▶ _DATA TO EXAMINE_:

□ □ □

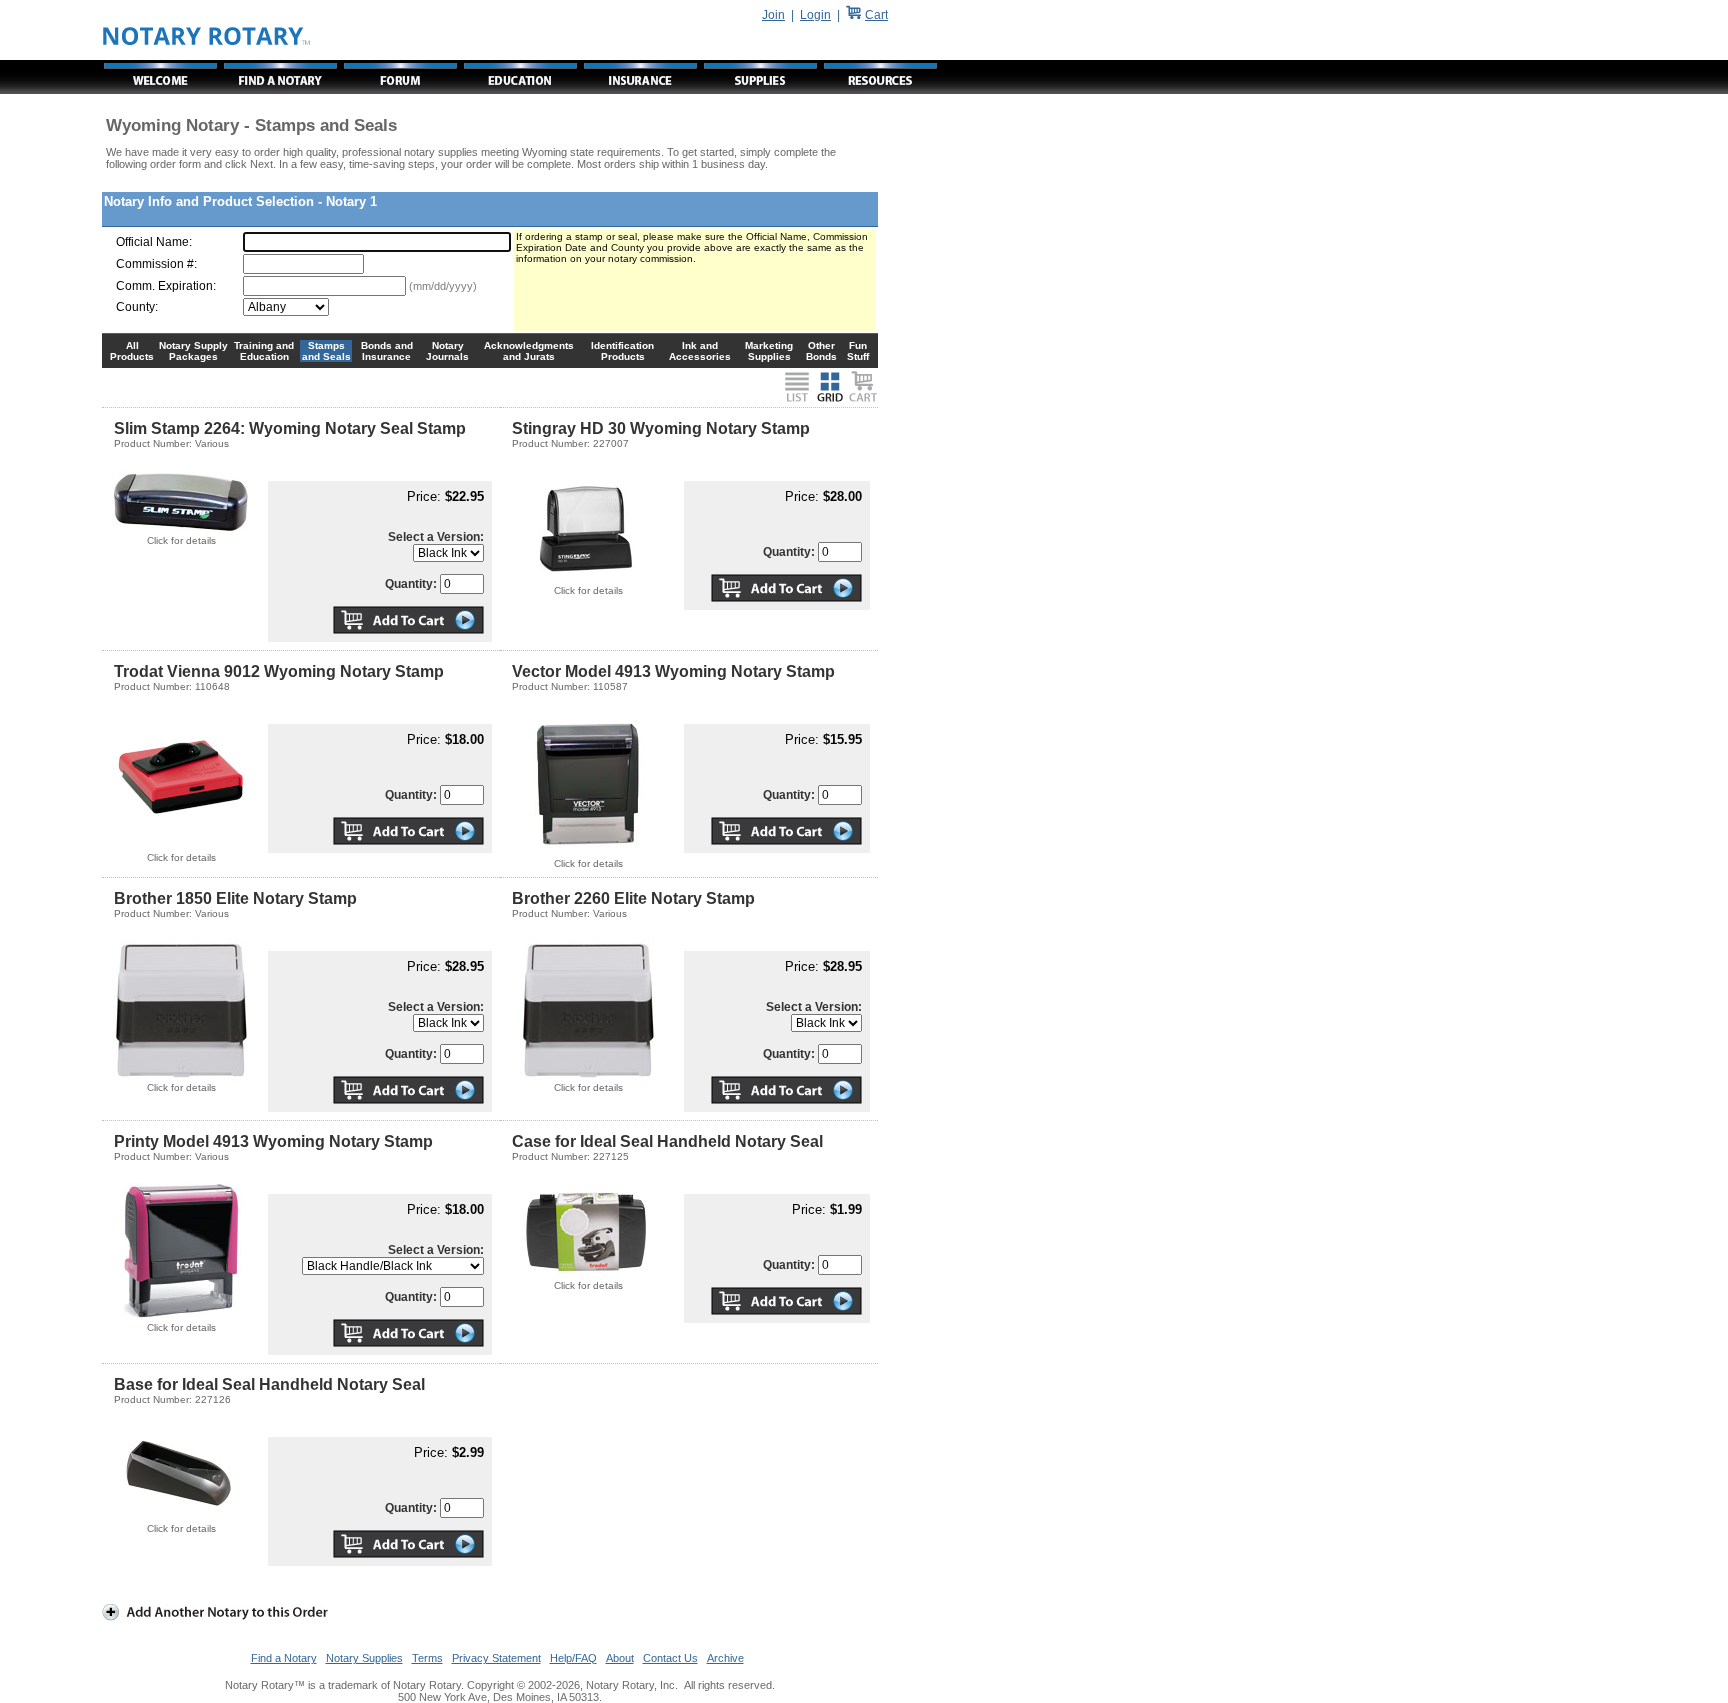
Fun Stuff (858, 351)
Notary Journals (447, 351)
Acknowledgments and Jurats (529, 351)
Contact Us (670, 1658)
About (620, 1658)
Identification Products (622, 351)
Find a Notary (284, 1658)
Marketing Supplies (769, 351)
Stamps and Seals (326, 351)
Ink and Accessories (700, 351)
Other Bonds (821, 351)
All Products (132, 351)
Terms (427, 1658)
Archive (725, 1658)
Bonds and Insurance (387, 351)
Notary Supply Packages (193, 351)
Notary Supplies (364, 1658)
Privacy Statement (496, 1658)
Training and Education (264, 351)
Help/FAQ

□ □ □

▶ _WORK ITEM_: Every line above should be reproduced exactly, please, with no pictures included.

▶ _SOLUTION_:
Fun Stuff (858, 351)
Notary Journals (447, 351)
Acknowledgments and Jurats (529, 351)
Contact Us (670, 1658)
About (620, 1658)
Identification Products (622, 351)
Find a Notary (284, 1658)
Marketing Supplies (769, 351)
Stamps and Seals (326, 351)
Ink and Accessories (700, 351)
Other Bonds (821, 351)
All Products (132, 351)
Terms (427, 1658)
Archive (725, 1658)
Bonds and Insurance (387, 351)
Notary Supply Packages (193, 351)
Notary Supplies (364, 1658)
Privacy Statement (496, 1658)
Training and Education (264, 351)
Help/FAQ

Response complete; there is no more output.